Calvin Lakhan, Ph.D, Co-Investigator: “The Waste Wiki” – Faculty of Environment and Urban Change at York University

We have spent an awful lot of time and attention thinking about plastic straws. Where do they go? What should we do with them? What are the alternatives? Should we ban them? All of these are salient questions, and countless passionate and brilliant people have dedicated their time to thinking about the straw conundrum…….but is that time well spent?

I don’t ask this to diminish the importance of the issue or the work that has been done in this area. Rather, I want to open up the door to a broader conversation about how we (both as policy makers and consumers) prioritize waste management issues, and how we define the success of a waste management system.

Before I do this, an anecdote: There is a term in psychology called availability heuristics – think of it as a mental shortcut we use for making probability judgements based on how easily we can picture something happening in our mind. The example I remember from psychology class was when the professor asked what killed more people in Texas – Tornadoes or Asthma. Most of the class answered Tornadoes, but asthma kills 30x as many people annually. The disconnect between our guess and the answer was largely explained by the fact that Tornadoes are large news events that dominate headlines and permeate our consciousness…. asthma unfortunately does not.

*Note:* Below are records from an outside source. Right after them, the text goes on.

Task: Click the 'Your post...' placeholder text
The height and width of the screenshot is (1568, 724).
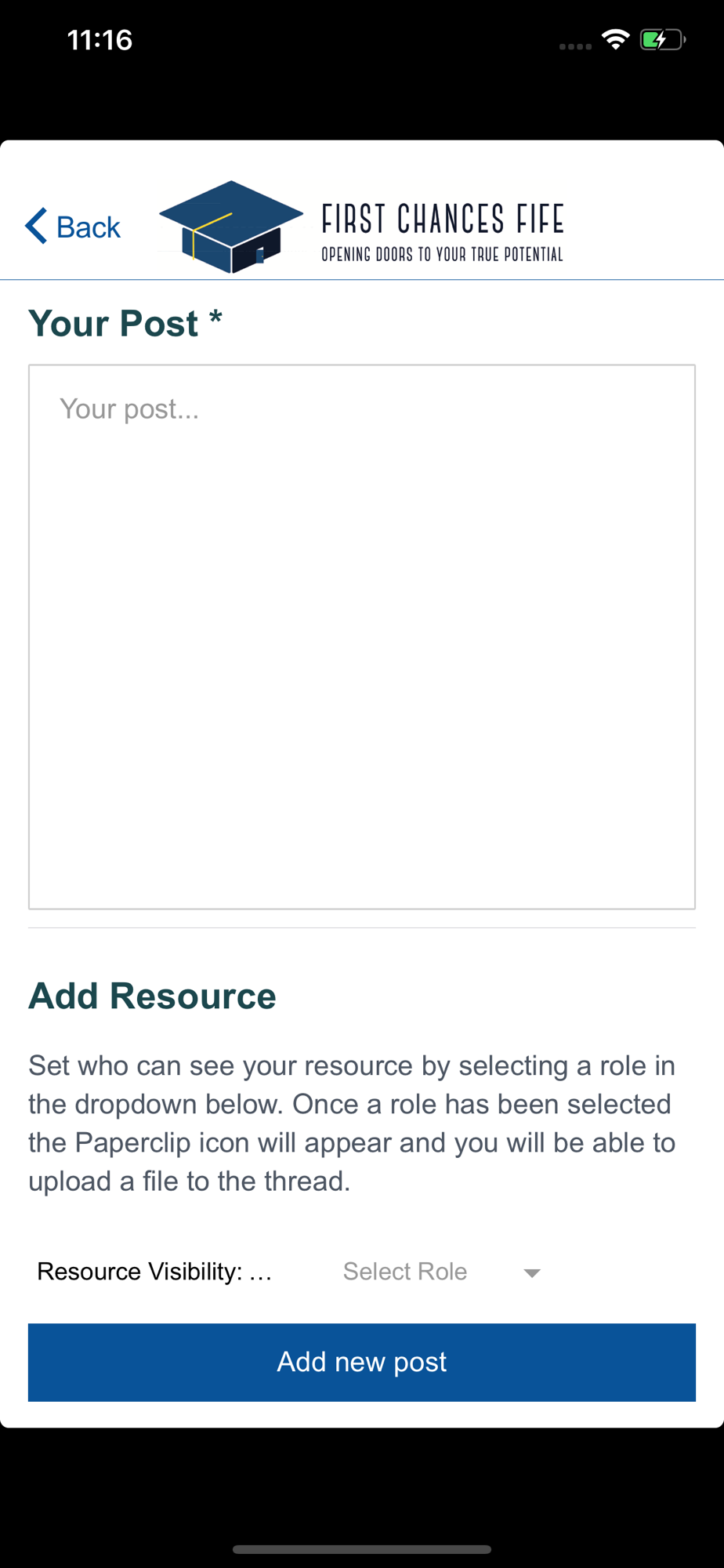Action: coord(129,408)
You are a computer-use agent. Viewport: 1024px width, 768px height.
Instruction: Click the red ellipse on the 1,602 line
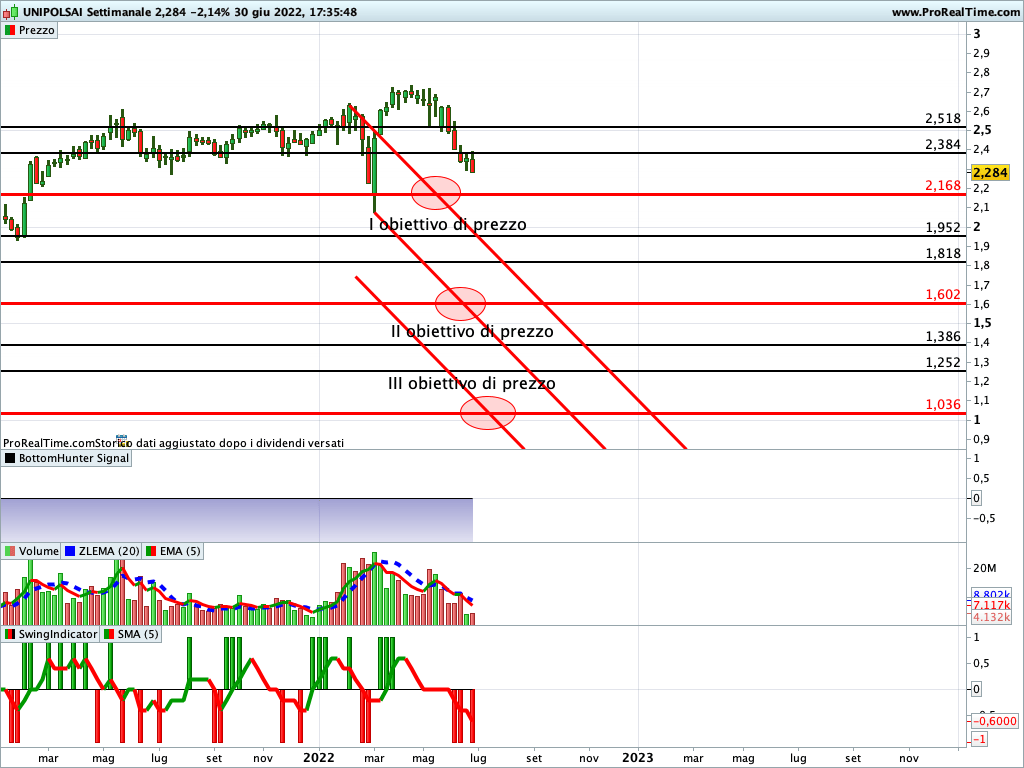[x=460, y=302]
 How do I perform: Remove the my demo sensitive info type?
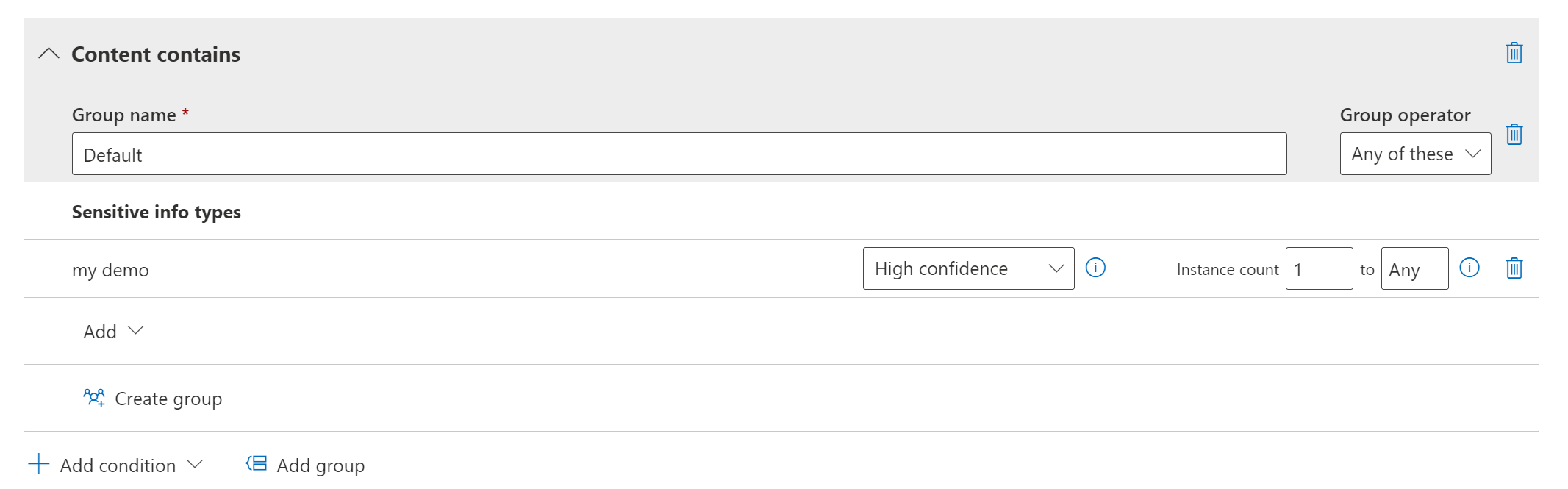point(1514,268)
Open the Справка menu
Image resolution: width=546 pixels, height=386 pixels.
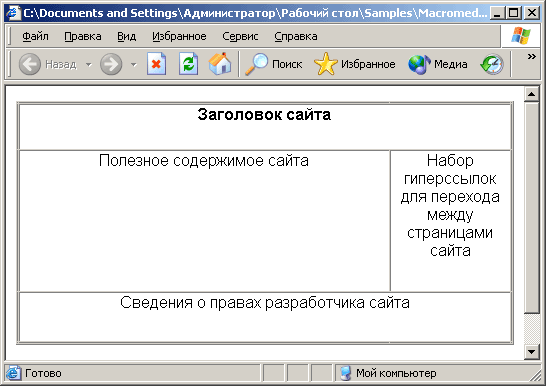click(x=296, y=36)
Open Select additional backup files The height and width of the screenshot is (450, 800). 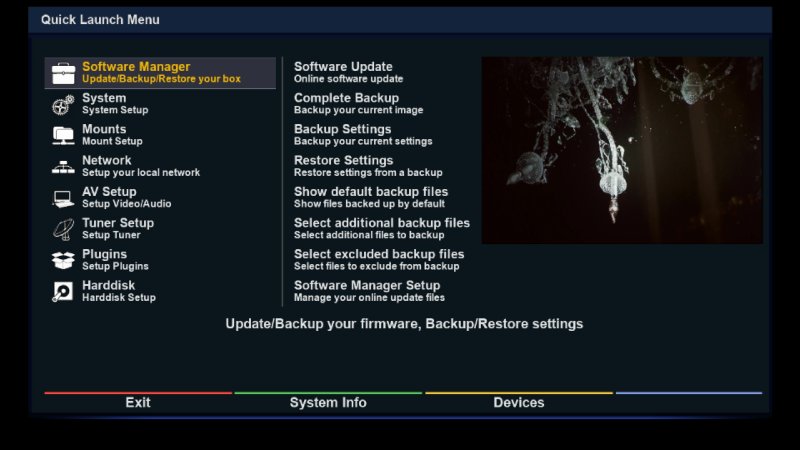click(x=381, y=228)
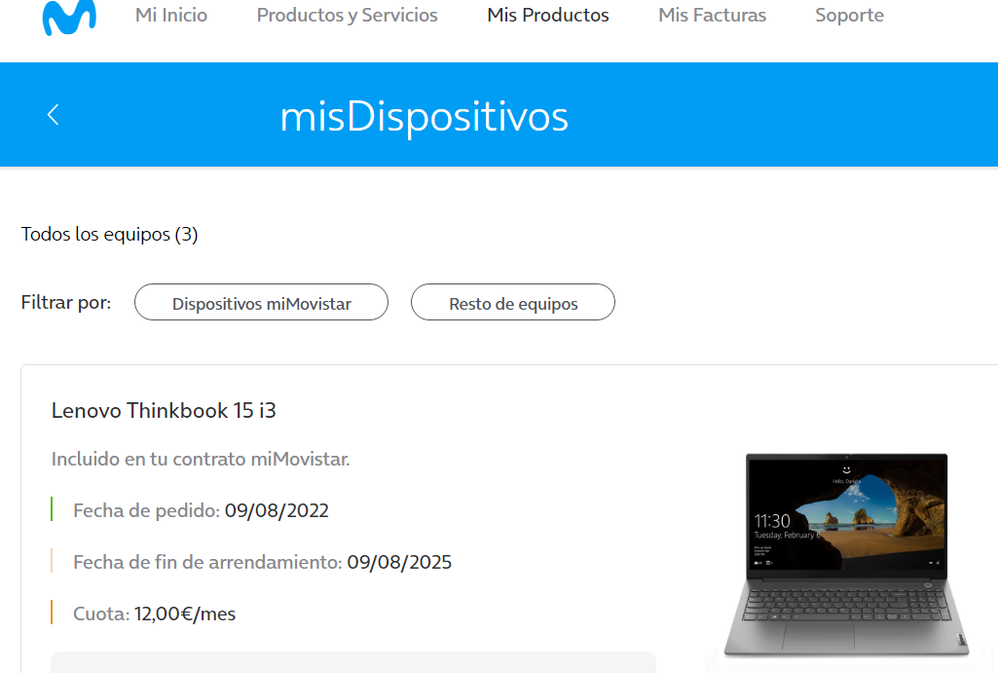Click the green marker beside Fecha de pedido
The image size is (998, 673).
52,509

Why am I telling you this? Because waste, or how we choose to characterize the waste problem, is rife with heuristics errors. What we see in our day to day lives or read about in the newspapers is what informs what we think the waste problems are, and where efforts and resources should be expended.

Have you ever wondered why we have such a preoccupation with printed paper and packaging waste? The reason for this is two fold: 1) The Blue Box is often our only regular form of participation in a diversion activity and there is an implicit understanding that packaging should “Go in the Bin”, and 2) Visible litter in public spaces is most often made up of improperly disposed of paper and packaging, which tends to earn the publics ire.

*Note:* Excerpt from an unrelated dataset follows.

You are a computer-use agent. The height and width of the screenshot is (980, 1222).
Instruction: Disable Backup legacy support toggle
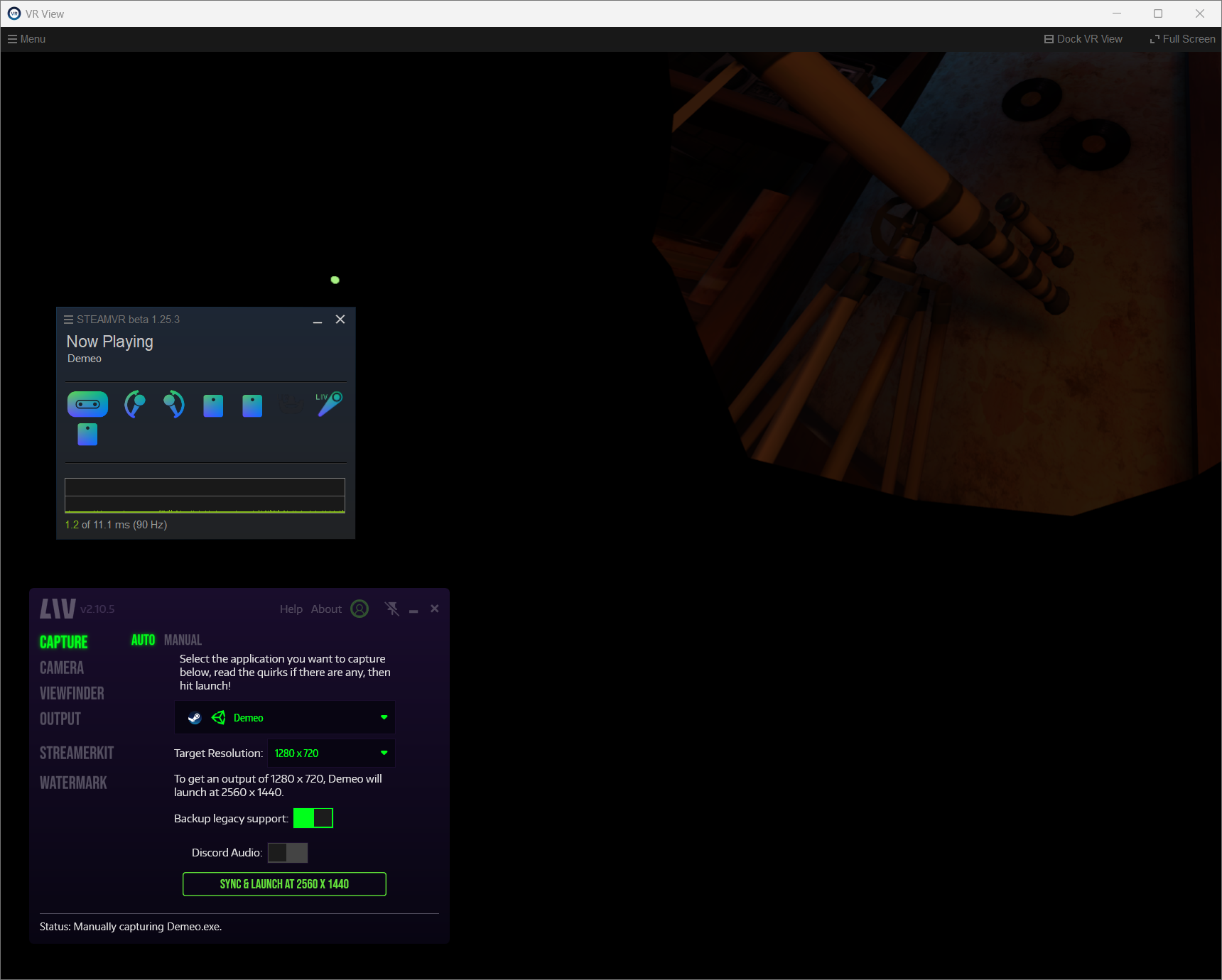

While printed paper and packaging is certainly an important waste stream, it represents a fractional amount of all waste generated. The vast majority of the waste harming our environments isn’t from residential sources, but from industrial, commercial and institutional sectors. PP&P is only one part of a much larger story surrounding waste, but it is what the public tends to focus on, particularly in terms of the ways they think about and interact with waste. One could also make a pretty compelling argument that there are waste streams that offer more bang for our environmental buck when diverted.

A great example of this is coffee cup recycling. Tens of millions of dollars have been spent trying to recycle coffee cups and address what was a very visible issue for consumers…. These efforts were largely a catastrophic failure, as recycling rates for paper laminate cups remain in the single digits. The rationalization for all of the effort, attention and resources was to find a more sustainable solution to an everyday problem (coffee cup waste). While well intentioned, I often wonder if that money could have better spent elsewhere, addressing other problematic (but less popular) waste problems. In my entire life, I don’t think I have ever seen somewhat bat an eyelash about decommissioned office furniture waste. For consumers, office waste is not a “me” problem – it is out of sight and out of mind, and not part of their waste world.

This article is the first in a series of articles where I will shed light on neglected waste streams, in an attempt to demonstrate that our current priorities may not be aligning with our broader objectives surrounding sustainability. This series will focus not only on the trade offs between various waste categories, but explore broader issues surrounding waste and sustainability, with a particular emphasis on the social components of diversion such as environmental equity and justice.


About the Author

Calvin LAKHAN, Ph.D, is currently co-investigator of the “Waste Wiki” project at York University (with Dr. Mark Winfield), a research project devoted to advancing understanding of waste management research and policy in Canada. He holds a Ph.D from the University of Waterloo/Wilfrid Laurier University joint Geography program, and degrees in economics (BA) and environmental economics (MEs) from York University. His research interests and expertise center around evaluating the efficacy of municipal recycling initiatives and identifying determinants of consumer recycling behavior.